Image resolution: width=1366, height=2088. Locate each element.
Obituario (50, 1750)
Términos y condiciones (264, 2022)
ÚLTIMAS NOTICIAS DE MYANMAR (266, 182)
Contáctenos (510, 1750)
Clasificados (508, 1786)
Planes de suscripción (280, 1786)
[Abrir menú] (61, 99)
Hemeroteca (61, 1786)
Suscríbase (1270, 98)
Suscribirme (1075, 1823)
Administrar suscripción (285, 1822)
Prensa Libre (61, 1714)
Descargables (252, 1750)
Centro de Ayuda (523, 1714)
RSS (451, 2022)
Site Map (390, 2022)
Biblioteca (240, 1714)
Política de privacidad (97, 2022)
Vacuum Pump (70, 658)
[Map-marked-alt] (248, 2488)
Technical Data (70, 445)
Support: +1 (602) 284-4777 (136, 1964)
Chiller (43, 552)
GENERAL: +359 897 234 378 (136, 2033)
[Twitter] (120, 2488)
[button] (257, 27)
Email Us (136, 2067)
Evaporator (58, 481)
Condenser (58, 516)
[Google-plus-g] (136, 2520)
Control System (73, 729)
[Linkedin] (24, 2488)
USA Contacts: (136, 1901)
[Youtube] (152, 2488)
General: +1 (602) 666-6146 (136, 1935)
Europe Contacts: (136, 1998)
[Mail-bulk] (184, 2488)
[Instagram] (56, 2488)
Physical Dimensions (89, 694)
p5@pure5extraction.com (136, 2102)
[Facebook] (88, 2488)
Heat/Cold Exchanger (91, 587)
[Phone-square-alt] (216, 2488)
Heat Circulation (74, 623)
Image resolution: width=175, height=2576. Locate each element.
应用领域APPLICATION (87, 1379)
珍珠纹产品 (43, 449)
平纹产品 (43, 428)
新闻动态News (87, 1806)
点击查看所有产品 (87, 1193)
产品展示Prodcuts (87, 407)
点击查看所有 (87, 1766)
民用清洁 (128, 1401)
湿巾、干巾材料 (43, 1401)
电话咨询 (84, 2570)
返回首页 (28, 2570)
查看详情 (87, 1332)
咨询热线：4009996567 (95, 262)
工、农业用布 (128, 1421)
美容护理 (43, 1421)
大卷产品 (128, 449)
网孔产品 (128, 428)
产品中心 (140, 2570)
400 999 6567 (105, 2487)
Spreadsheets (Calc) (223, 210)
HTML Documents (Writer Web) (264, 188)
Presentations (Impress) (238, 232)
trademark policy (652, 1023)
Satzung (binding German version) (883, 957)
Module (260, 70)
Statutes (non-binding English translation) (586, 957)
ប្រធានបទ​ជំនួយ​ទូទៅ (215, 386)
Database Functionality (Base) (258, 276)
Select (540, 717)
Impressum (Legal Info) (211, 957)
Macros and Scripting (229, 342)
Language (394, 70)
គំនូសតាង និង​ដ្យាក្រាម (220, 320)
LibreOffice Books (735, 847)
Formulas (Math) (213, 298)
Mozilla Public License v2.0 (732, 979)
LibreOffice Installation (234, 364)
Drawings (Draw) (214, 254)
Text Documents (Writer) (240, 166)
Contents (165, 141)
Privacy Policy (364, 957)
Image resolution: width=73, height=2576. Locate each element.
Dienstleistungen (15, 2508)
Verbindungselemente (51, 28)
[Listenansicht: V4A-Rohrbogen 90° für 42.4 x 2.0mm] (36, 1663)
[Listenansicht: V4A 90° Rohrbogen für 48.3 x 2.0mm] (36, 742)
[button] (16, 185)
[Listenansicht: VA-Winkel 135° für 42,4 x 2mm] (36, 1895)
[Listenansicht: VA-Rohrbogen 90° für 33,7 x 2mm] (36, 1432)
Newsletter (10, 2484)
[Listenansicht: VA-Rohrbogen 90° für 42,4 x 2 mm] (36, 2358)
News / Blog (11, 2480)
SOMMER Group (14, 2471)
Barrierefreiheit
* * *
The reply should consist solely of the lines above from the one that has "Presentations (Impress) (238, 232)" through the one that has "គំនូសតាង និង​ដ្យាក្រាម (220, 320)", reproduced exactly.

Presentations (Impress) (238, 232)
trademark policy (652, 1023)
Satzung (binding German version) (883, 957)
Module (260, 70)
Statutes (non-binding English translation) (586, 957)
ប្រធានបទ​ជំនួយ​ទូទៅ (215, 386)
Database Functionality (Base) (258, 276)
Select (540, 717)
Impressum (Legal Info) (211, 957)
Macros and Scripting (229, 342)
Language (394, 70)
គំនូសតាង និង​ដ្យាក្រាម (220, 320)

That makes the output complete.